**SHORT TASK**
Print the lines below exactly, from the line that contains "The width and" through the line that contains "pyautogui.click(x=1493, y=89)", with both of those lines included. Leave the pictures out.

**TASK MATERIAL**
:::
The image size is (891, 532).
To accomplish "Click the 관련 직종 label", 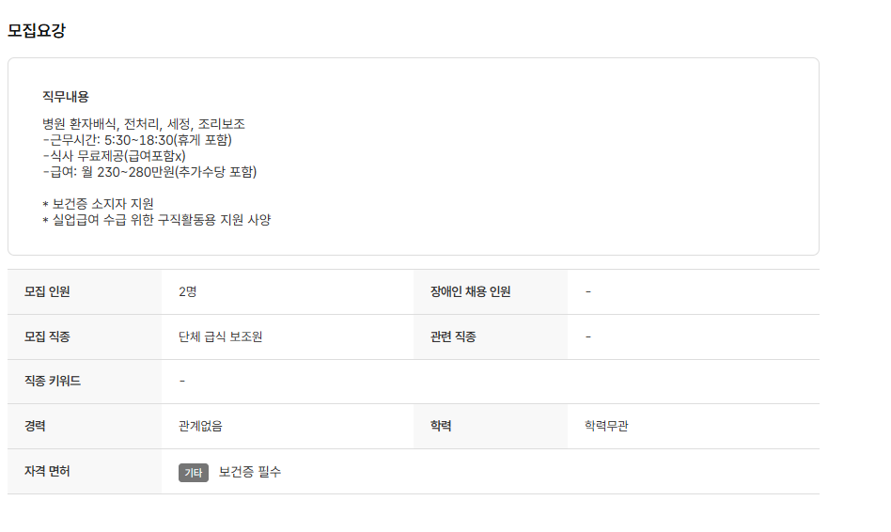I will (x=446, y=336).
:::
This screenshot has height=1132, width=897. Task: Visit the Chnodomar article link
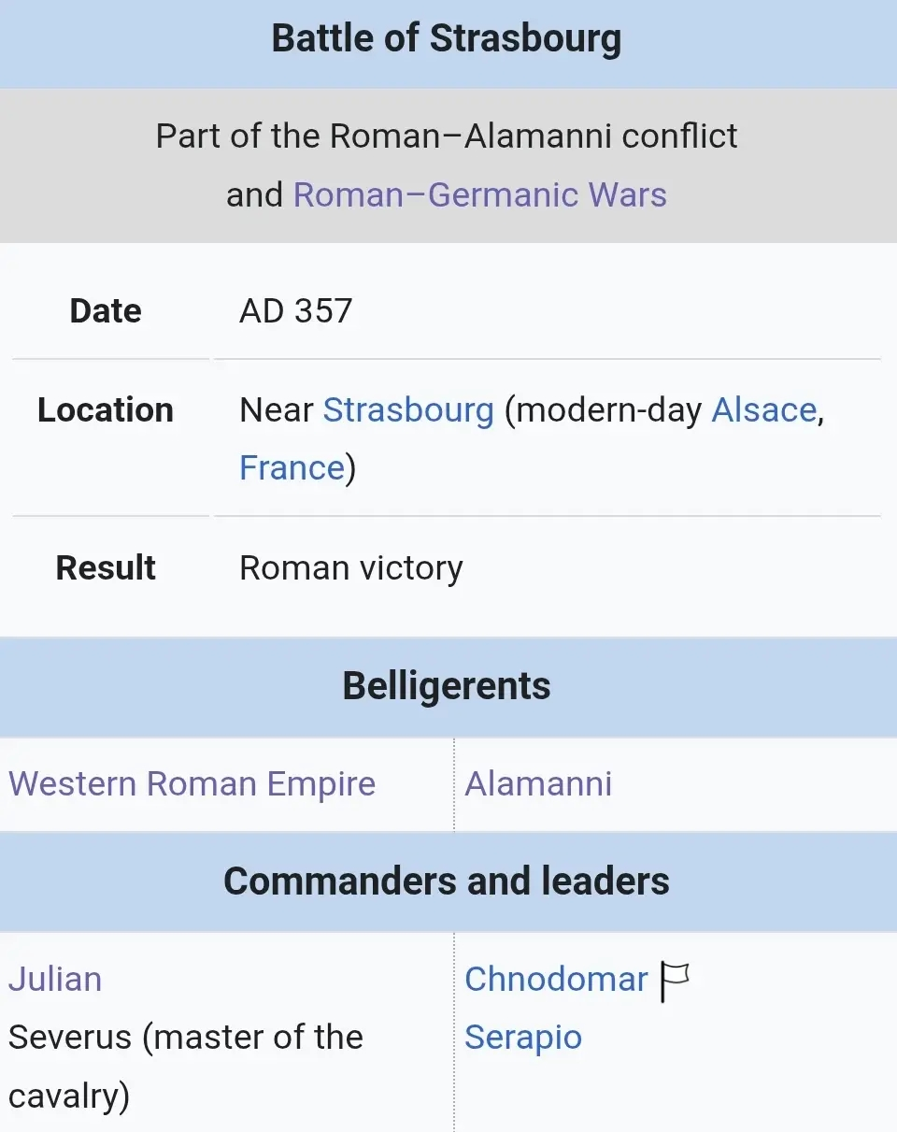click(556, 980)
:::
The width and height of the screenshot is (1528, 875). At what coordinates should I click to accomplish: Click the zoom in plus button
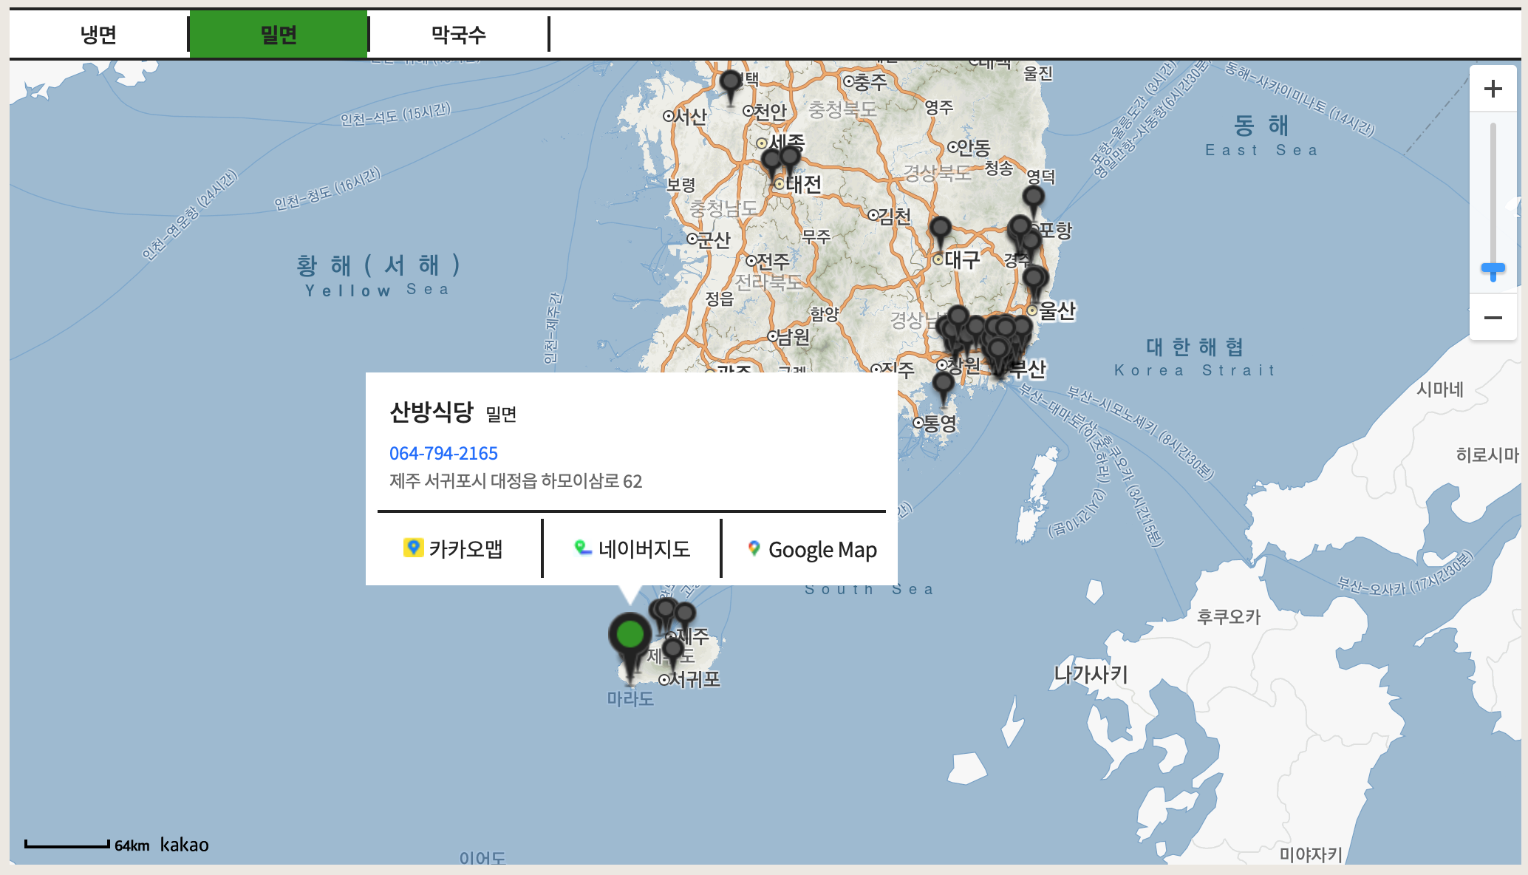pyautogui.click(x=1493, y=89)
:::
**OUTPUT FOR THIS TASK**
The width and height of the screenshot is (1528, 875). At what coordinates should I click to accomplish: Click the zoom in plus button
pyautogui.click(x=1493, y=89)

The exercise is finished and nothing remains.